Segment Start: ENTRIES SHOWN

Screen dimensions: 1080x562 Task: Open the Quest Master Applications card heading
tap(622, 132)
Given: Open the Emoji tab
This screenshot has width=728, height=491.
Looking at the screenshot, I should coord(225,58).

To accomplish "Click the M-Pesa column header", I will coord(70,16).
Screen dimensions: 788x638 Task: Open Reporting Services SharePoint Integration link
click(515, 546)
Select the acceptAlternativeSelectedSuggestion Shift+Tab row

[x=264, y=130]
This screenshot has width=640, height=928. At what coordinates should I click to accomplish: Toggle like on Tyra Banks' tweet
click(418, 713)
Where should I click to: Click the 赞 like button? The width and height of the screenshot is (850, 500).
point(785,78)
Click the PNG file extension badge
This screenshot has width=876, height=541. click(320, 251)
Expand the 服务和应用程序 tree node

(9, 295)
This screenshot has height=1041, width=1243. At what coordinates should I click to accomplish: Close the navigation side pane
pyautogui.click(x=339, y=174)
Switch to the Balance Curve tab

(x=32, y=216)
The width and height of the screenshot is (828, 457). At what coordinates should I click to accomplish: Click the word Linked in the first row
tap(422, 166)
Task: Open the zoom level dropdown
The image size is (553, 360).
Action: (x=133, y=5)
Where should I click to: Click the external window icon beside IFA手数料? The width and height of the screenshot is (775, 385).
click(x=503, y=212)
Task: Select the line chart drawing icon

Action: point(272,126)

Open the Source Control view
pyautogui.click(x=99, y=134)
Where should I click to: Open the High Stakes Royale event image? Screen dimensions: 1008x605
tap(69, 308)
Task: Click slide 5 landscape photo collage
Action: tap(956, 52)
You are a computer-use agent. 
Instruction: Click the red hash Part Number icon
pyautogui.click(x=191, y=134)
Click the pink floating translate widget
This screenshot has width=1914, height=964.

Segment End: ENTRIES SHOWN

### [ASSIGNMENT]
All of the data must be returned exactly.

### [WRITTEN RESPONSE]
Screen dimensions: 1080x562 Task: Open the Quest Master Applications card heading
tap(622, 132)
Given: Open the Emoji tab
This screenshot has width=728, height=491.
Looking at the screenshot, I should coord(225,58).

To accomplish "Click the M-Pesa column header", I will coord(70,16).
Screen dimensions: 788x638 Task: Open Reporting Services SharePoint Integration link
click(515, 546)
Select the acceptAlternativeSelectedSuggestion Shift+Tab row

[x=264, y=130]
This screenshot has width=640, height=928. At what coordinates should I click to accomplish: Toggle like on Tyra Banks' tweet
click(418, 713)
Where should I click to: Click the 赞 like button? The width and height of the screenshot is (850, 500).
point(785,78)
Click the PNG file extension badge
This screenshot has width=876, height=541. click(320, 251)
Expand the 服务和应用程序 tree node

(9, 295)
This screenshot has height=1041, width=1243. At what coordinates should I click to accomplish: Close the navigation side pane
pyautogui.click(x=339, y=174)
Switch to the Balance Curve tab

(x=32, y=216)
The width and height of the screenshot is (828, 457). At what coordinates should I click to accomplish: Click the word Linked in the first row
tap(422, 166)
Task: Open the zoom level dropdown
The image size is (553, 360).
Action: (x=133, y=5)
Where should I click to: Click the external window icon beside IFA手数料? The width and height of the screenshot is (775, 385).
click(x=503, y=212)
Task: Select the line chart drawing icon

Action: point(272,126)

Open the Source Control view
pyautogui.click(x=99, y=134)
Where should I click to: Open the High Stakes Royale event image? Screen dimensions: 1008x605
tap(69, 308)
Task: Click slide 5 landscape photo collage
Action: tap(956, 52)
You are a computer-use agent. 
Instruction: Click the red hash Part Number icon
pyautogui.click(x=191, y=134)
Click the pink floating translate widget
This screenshot has width=1914, height=964.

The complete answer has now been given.